Complete step by step answer:
The moon is moving in a circular orbit around Saturn. The net centripetal force acting upon this moon is given by the relation
${{F}_{cp}}=\dfrac{m{{v}^{2}}}{R}$
Where
${{F}_{cp}}=$ Centripetal force acting upon the moon
$m=$ Mass of the moon
$v=$ Velocity of the moon
$R=$ Radius of the circular orbit
This net centripetal force is the consequence of the gravitational force that attracts the moon towards the Saturn and can be represented as
${{F}_{g}}=\dfrac{GMm}{{{R}^{2}}}$
Where
$G=$ Gravitational constant= $6.673\times {{10}^{-11}}\text{ N}{{\text{m}}^{\text{2}}}\text{k}{{\text{g}}^{\text{-2}}}$
$M=$ Mass of Saturn
Since ${{F}_{g}}={{F}_{cp}}$ , the above expressions for gravitational force and centripetal force can be equated. Therefore,
$\dfrac{GMm}{{{R}^{2}}}=\dfrac{m{{v}^{2}}}{R}$
We observe that the mass of the moon is present on both sides of the equation; which can be cancelled by dividing through by mass of the moon. Then both sides of the equation can be multiplied with $R$ . Then we rearrange the equation and obtain
${{v}^{2}}=\dfrac{GM}{R}$
Now we know that velocity of a body moving in circular orbit of radius $R$ with time period $T$ , the speed $v$ is given by
$v=\dfrac{2\pi R}{T}$
We now square this equation and then equate with its former equation.

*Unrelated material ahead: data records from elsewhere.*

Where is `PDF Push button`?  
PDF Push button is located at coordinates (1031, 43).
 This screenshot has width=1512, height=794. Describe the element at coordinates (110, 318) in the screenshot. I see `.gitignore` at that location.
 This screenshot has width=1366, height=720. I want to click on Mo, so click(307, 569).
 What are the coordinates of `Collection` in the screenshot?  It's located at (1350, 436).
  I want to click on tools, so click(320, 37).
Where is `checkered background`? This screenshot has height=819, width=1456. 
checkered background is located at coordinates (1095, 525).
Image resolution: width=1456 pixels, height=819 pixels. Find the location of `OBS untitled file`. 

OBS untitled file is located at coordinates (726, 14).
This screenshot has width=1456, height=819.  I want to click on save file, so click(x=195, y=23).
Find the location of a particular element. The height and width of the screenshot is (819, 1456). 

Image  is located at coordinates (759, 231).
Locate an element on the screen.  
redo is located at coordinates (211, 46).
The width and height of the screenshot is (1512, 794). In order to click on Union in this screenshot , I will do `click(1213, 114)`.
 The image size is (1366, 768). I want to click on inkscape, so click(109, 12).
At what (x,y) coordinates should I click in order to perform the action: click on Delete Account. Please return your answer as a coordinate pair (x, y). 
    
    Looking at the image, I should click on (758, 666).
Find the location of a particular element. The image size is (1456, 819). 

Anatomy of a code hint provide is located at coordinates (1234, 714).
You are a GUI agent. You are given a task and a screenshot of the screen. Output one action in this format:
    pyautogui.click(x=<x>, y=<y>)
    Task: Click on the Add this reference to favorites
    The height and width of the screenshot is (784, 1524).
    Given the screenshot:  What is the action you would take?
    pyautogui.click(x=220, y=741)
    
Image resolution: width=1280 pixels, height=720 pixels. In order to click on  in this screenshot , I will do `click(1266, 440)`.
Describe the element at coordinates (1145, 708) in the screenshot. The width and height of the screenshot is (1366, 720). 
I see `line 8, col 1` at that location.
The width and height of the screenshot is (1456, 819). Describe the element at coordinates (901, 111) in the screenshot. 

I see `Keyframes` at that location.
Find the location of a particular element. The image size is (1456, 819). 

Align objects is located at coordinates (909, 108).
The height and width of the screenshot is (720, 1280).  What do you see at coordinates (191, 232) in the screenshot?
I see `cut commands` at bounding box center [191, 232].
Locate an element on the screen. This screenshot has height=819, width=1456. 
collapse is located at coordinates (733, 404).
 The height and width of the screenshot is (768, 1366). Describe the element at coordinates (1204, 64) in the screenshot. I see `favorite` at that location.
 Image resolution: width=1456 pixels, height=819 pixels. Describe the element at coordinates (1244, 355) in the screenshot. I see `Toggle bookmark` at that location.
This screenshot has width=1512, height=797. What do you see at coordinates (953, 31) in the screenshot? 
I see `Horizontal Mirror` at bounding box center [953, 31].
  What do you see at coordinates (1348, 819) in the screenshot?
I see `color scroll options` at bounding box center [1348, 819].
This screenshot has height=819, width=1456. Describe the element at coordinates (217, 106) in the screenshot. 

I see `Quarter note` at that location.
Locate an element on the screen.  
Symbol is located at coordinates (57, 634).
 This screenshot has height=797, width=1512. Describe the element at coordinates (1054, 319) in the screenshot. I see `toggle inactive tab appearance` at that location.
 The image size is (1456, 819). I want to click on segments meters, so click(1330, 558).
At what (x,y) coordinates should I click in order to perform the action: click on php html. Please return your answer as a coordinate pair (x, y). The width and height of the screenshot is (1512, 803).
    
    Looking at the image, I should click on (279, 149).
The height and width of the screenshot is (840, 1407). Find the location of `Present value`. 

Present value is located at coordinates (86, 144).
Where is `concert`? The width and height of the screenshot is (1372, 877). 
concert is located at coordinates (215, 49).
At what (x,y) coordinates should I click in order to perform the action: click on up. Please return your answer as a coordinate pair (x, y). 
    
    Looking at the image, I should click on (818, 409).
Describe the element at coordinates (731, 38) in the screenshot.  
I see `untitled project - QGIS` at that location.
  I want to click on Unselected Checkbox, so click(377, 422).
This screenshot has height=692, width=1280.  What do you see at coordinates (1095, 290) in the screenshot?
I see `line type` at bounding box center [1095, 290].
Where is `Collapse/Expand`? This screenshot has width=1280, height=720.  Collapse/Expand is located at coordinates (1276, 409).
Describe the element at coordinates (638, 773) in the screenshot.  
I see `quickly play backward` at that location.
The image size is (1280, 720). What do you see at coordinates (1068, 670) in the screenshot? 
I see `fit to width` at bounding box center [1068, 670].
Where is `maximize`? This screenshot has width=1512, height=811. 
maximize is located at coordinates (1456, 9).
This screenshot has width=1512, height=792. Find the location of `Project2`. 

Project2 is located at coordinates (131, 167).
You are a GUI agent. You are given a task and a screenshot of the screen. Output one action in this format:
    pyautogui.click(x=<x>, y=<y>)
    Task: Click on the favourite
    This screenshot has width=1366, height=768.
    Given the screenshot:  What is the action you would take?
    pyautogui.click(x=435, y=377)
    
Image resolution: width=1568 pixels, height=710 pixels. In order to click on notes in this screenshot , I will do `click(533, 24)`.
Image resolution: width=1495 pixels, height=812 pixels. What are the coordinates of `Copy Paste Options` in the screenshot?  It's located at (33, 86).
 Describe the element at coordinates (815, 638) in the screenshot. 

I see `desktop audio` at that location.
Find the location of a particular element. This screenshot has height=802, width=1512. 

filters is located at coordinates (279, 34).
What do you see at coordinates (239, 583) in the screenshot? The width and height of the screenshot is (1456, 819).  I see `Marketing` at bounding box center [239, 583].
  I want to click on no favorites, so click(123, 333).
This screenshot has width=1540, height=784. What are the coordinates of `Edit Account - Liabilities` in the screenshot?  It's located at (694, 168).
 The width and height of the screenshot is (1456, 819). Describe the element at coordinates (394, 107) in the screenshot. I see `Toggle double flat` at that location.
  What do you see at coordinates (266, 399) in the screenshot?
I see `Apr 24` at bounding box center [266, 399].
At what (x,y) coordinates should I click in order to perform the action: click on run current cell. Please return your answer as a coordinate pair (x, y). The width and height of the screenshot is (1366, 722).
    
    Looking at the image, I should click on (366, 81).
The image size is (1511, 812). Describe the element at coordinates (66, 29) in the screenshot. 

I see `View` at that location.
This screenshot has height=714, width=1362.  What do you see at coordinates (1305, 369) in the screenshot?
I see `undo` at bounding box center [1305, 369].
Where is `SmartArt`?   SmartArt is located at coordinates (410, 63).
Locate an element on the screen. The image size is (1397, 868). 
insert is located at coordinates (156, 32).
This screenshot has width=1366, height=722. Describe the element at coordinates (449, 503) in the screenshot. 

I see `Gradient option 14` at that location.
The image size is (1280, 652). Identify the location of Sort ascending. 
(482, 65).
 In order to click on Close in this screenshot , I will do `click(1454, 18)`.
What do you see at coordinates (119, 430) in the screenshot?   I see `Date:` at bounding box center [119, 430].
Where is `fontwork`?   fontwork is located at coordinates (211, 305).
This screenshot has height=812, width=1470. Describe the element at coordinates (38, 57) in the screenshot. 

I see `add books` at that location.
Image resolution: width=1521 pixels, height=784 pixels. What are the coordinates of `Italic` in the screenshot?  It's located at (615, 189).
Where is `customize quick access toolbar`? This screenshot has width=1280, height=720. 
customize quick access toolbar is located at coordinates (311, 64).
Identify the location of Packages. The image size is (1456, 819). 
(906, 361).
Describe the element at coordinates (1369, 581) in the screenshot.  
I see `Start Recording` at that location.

${{\left( \dfrac{2\pi R}{T} \right)}^{2}}=\left( \dfrac{GM}{R} \right)$
On rearranging above equation, we get
$M=\dfrac{4{{\pi }^{2}}{{R}^{3}}}{G{{T}^{2}}}$

So, the correct answer is “Option D”.

Note: Generally, mass of an object is a constant quantity. Here, we can observe from the result that ${{R}^{3}}\propto {{T}^{2}}$ . This is Kepler’s third law which states that, “the square of the period is proportional to the cube of the radius of the circular orbit.” Kepler’s laws are also valid for elliptical paths. In that case, the radius of the circular orbit in third law gets replaced with the semi-major axis of the ellipse.